Lawyers for the other accused soldiers make similar contentions.

Some revelations since the scandal broke may suggest wider problems of detainee mistreatment than involve the seven accused soldiers.

The summer before the abuse took place, Maj. Gen. Geoffrey Miller — then the commander at the Guantanamo Bay detention center — toured Abu Ghraib and other Iraqi prisons.

According to Army reports, he recommended that military police guards like England help "set the conditions" for interrogations.

Miller has denied that he suggested any abusive practices. But Army investigator Maj. Gen. Antonio Taguba said the recommendation was inappropriate.

In November, control of the Abu Ghraib prison was turned over from a military police unit to a military intelligence unit.

Some reports indicate that besides the recommendation to "set the conditions," Miller also helped to import to Iraq some harsh interrogation practices from Guantanamo Bay, including the use of dogs. A commander was supposed to approve those harsh conditions. Some of the Abu Ghraib photos involve dogs.

Even more severe interrogation tactics were employed at Guantanamo Bay, The New York Times has reported, including dunking a detainee in water until he thinks he might drown.

Reports also indicate a wider scope of abuse, involving not just sexual humiliation but also deaths in custody, thefts and beatings.

The military intelligence interrogators at Abu Ghraib during the abuse had come from a facility in Afghanistan where two detainees died. Some of the deaths in custody that are under investigation involved the CIA. The CIA is also alleged to have held Iraqis as "ghost detainees," meaning there was no record of their detention.

An Army general who visited Abu Ghraib prison in Iraq last fall complained that the military was violating international war standards by incarcerating common criminals along with insurgents captured in attacks against U.S.-led forces.

"Due to operational limitations, facility limitations and force protection issues, there are criminal detainees collocated with other types of detainees, including security internees," wrote Maj. Gen. Donald Ryder, the Army's provost marshal general. "However, the Geneva Convention does not allow this."

Ryder warned that mixing such prisoners "invites confusion about handling, processing and treatment."

The report described a chaotic prison system, with staff lacking "basic necessities" such as food, cleaning supplies and hygiene items, and carrying little accountability for providing adequate health care.

At some facilities, contractors were allowed to use "unsecured" and "unsupervised" tools, while soldiers carried weapons when interacting with detainees — "an unacceptable risk inside a confinement facility," according to the report.

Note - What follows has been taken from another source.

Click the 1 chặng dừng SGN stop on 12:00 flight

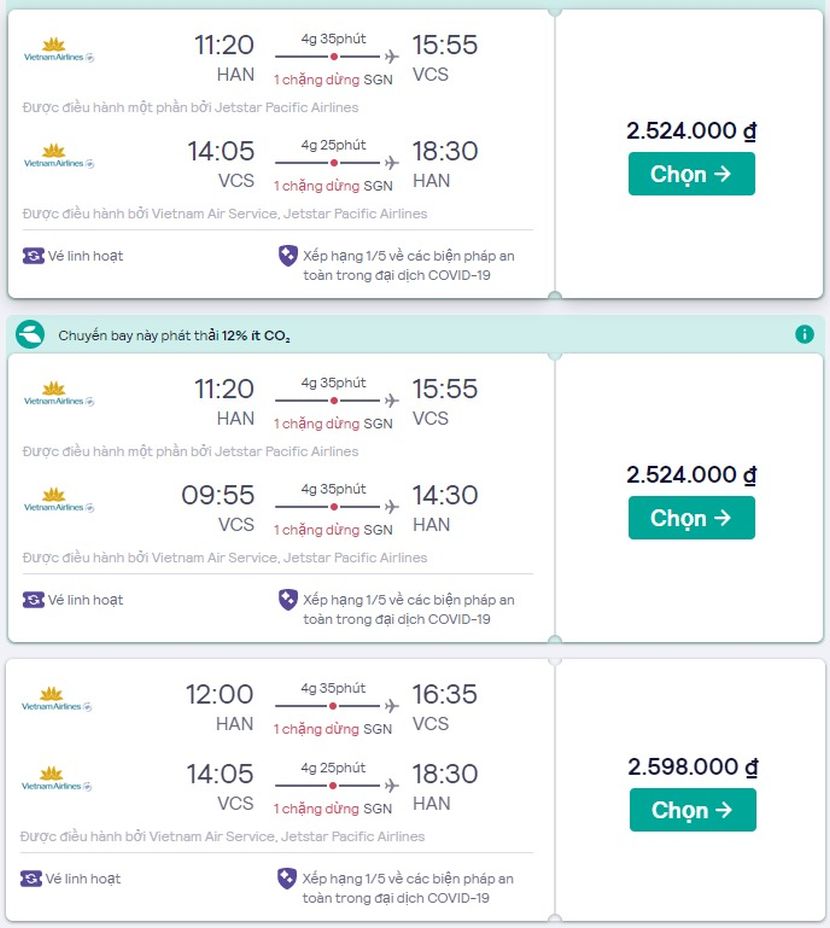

The report does not specify what the tools were.

Moreover, it charged, Abu Ghraib "lacks hospital beds, diagnostic equipment" and is unprepared to care for chronically sick and mentally ill detainees.

Ryder's 64-page report, dated Nov. 5, concludes that "there were no military police units purposely applying inappropriate confinement practices."

Ryder did mention use of "improper restraint techniques" and "flawed or insufficiently detailed use of force and other standing operating procedures" at some unspecified prisons in Iraq.

According to Times, Ryder found that many detained at Abu Ghraib — even in the high-security wing where the alleged abuses took place — were held on scant evidence. Some had merely expressed "displeasure or ill will" toward U.S. troops.

However, Ryder concluded that military police weren't asked to help prepare prisoners for interrogations, a determination that was contradicted later during a broad investigation into prison abuses by Taguba, who said that "it is obvious ... that this was done at lower levels."

Some Pentagon critics have questioned how Ryder could have investigated Iraq's prisons last fall — the period during which some of the Abu Ghraib abuses took place — without seeing any abuse.